Barros-Tizon J.C.,Complexo Hospitalario Universitario Of Vigo |
Torres M.L.,Complexo Hospitalario Universitario Of Vigo |
Blanco I.,Hospital Valle del Nalon |
Martinez M.T.,Hospital Universitario Doce Of Octubre
Therapeutic Advances in Respiratory Disease | Year: 2012
Objective: Severe exacerbations in alpha-1-antitrypsin (AAT)-deficient patients with chronic obstructive pulmonary disease (COPD) and/or emphysema are a major cause of hospitalization. A multicentre, observational, retrospective study was undertaken to evaluate the effect of continuous AAT augmentation therapy in reducing the incidence of exacerbations in these patients.Methods: Patients treated with Trypsone® or Prolastin® for at least 18 months were recruited if their medical records for 18 months before starting augmentation therapy were available.
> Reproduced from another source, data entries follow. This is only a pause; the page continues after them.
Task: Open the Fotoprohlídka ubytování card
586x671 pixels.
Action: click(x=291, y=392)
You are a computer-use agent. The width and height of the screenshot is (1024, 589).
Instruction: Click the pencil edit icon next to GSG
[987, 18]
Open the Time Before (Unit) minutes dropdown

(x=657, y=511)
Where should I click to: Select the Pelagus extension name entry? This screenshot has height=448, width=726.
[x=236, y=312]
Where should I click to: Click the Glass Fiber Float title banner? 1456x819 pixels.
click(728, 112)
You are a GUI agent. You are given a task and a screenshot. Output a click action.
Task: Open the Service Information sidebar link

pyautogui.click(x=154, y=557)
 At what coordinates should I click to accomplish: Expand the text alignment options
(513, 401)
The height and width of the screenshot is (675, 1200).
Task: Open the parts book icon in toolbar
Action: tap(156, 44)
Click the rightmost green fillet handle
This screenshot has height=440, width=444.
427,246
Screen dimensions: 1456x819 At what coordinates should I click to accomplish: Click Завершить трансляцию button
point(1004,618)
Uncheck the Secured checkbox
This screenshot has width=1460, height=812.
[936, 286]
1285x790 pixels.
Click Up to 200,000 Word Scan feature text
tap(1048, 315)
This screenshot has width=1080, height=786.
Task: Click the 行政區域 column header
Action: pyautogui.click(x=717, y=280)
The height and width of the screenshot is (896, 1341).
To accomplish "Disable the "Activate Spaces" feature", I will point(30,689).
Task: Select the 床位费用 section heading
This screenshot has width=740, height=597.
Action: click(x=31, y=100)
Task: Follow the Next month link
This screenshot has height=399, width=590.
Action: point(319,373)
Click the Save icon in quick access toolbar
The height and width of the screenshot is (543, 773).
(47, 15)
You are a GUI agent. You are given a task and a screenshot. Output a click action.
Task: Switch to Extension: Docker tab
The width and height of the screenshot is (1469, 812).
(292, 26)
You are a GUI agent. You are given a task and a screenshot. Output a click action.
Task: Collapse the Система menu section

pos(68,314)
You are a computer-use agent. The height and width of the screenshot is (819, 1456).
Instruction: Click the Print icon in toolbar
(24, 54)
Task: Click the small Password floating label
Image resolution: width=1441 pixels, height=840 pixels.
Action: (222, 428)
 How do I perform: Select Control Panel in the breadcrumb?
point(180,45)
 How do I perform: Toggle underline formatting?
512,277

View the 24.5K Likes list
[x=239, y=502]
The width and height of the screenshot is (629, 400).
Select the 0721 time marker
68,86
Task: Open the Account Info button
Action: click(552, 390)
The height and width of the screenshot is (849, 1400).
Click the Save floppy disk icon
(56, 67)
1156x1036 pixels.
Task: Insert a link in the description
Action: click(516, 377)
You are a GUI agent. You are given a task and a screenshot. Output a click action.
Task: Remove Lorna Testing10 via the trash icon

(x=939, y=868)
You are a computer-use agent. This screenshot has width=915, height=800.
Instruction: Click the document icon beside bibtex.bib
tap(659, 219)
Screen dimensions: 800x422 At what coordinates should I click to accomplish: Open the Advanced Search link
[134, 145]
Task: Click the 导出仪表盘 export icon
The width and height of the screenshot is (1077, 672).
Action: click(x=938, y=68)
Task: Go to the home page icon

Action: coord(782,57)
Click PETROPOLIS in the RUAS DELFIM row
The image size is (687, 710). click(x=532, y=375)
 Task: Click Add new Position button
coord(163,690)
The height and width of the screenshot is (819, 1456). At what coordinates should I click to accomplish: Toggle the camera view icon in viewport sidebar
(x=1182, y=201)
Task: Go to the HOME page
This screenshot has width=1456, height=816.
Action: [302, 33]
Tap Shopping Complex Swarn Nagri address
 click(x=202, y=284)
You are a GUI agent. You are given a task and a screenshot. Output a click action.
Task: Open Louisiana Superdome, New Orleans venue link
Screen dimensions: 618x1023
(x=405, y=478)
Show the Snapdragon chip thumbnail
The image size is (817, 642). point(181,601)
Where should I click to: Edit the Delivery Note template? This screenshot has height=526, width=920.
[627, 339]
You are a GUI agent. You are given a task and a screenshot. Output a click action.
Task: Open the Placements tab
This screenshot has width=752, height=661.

The number of mild and severe exacerbations in the two periods was compared and hospitalization-related costs were analysed.Results: A total of 127 patients were recruited; 75 of them experienced at least one exacerbation in the period prior to augmentation. In the treatment period, the mean number of exacerbations per patient was reduced in both the total population and the population with exacerbations (mean ± SD: 1.2 ± 1.6 versus 1.0 ± 2.2 and 2.0 ± 1.6 versus 1.4 ± 2.7, respectively; p < 0.01). The percentage of patients experiencing exacerbations was reduced in the total population (59.1% versus 44.1%; p < 0.05). In the patient subgroup of the total population who experienced a change in their number of exacerbations between the two periods, 43.7% had a reduction and 21.4% had an increase (p < 0.01). The number of severe exacerbations diminished in 42.9% of this subgroup and increased in 12.0% (p < 0.001). Most adverse events were nonserious or not related to treatment. Hospitalization costs savings per patient associated with treatment ranged from approximately €400 to €900 (p < 0.05).Conclusions: Augmentation therapy with AAT concentrates was associated with a reduction in the incidence and severity of exacerbations in AAT-deficient patients, which resulted in lower hospitalization expenditures. © The Author(s), 2012.